まず元fastqのダウンロード(何でもよいです)
$ fastq-dump SRR227359
bowtie2でマッピングしてみます。bowtie2のデフォルト出力はSAM形式です。
# SAM $ bowtie2 -x bowtie2-indexes/UCSC-hg19 -p 24 SRR227359.fastq > SRR227359.sam # sorted BAM $ bowtie2 -x bowtie2-indexes/UCSC-hg19 -p 24 SRR227359.fastq | samtools sort > SRR227359.sort.bam # sorted CRAM $ bowtie2 -x bowtie2-indexes/UCSC-hg19 -p 24 SRR227359.fastq | samtools sort -O cram - -T genome_hg19.fa > SRR227359.sort.cram [bam_sort_core] merging from 5 files and 1 in-memory blocks... [E::cram_get_ref] Failed to populate reference for id 0 samtools sort: failed to write header to "-"
CRAMはsamtools sortに直接投げるとエラーになりました。 修正して以下のように2段階のリダイレクトにします。

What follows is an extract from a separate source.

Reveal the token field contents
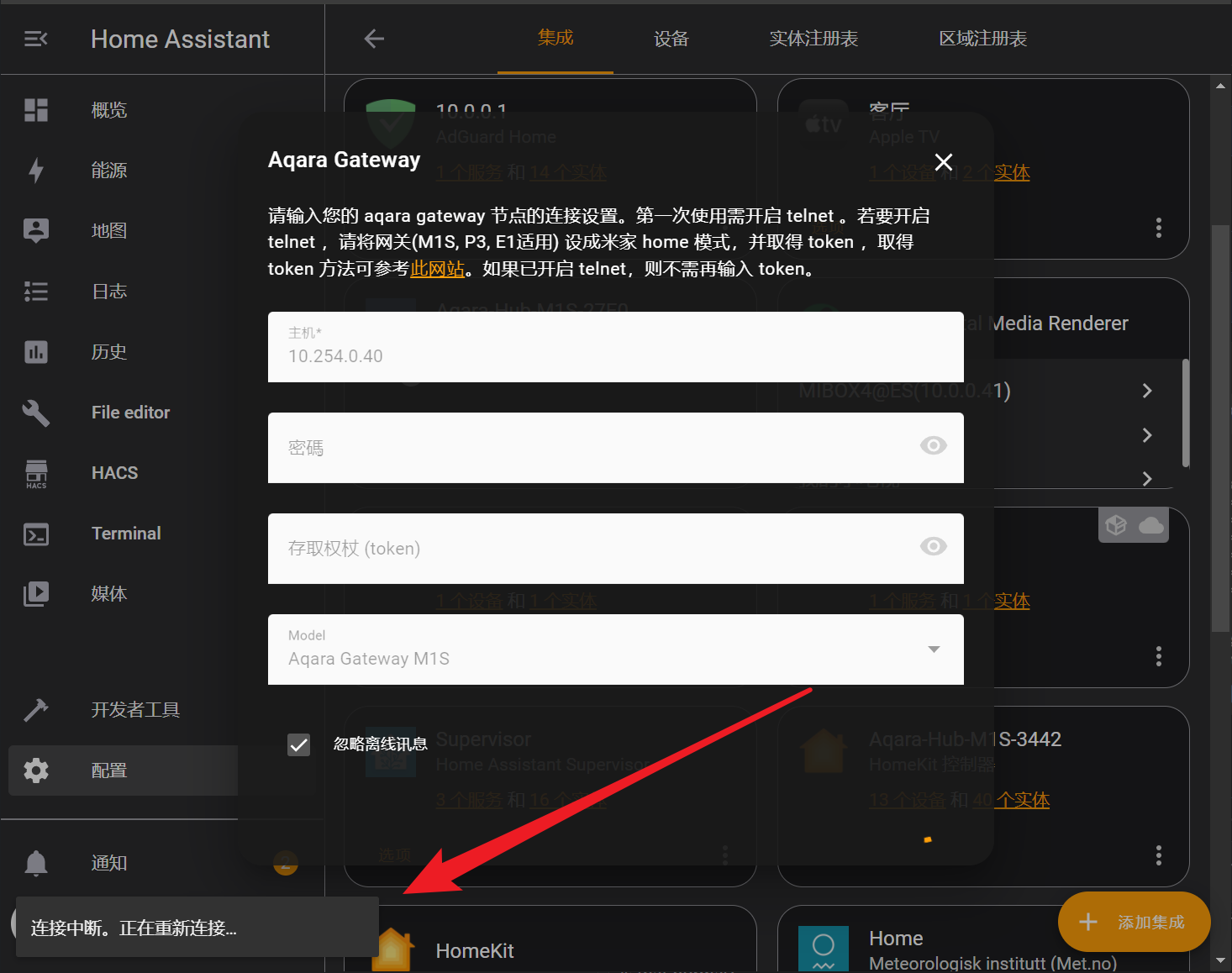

# sorted CRAM(修正) $ bowtie2 -x bowtie2-indexes/UCSC-hg19 -p 24 SRR227359.fastq \ | samtools view -C - -T genome_hg19.fa \ | samtools sort -O cram \ > SRR227359.sort.cram
今度はうまく行きました。
BAMの時と比較しても実行時間はそれほど変わりません。計算時間的な意味でのオーバーヘッドはほとんど気になりません。
考察
SAMtoolsを使うとCRAMはほとんどストレスなく取り扱えます。ゲノム配列を指定するのがちょっと面倒なくらいです。
計算時間はほとんど変わらず、ファイルサイズは小さくなるので、有用性は高いです。
あとは各種解析ツールが入力にCRAM形式をどの程度受け付けるかによりますね。今のところは対応しているツールはそれほど多くないと思うので、「しばらく使う予定は無いが消すことはできない」というような大量のBAMファイルがある場合にCRAM形式にしておくと容量が削減できてうれしい、というところでしょうか。
あとはpaired-endの時にどうなるのかなどチェックした方がいいかもしれません。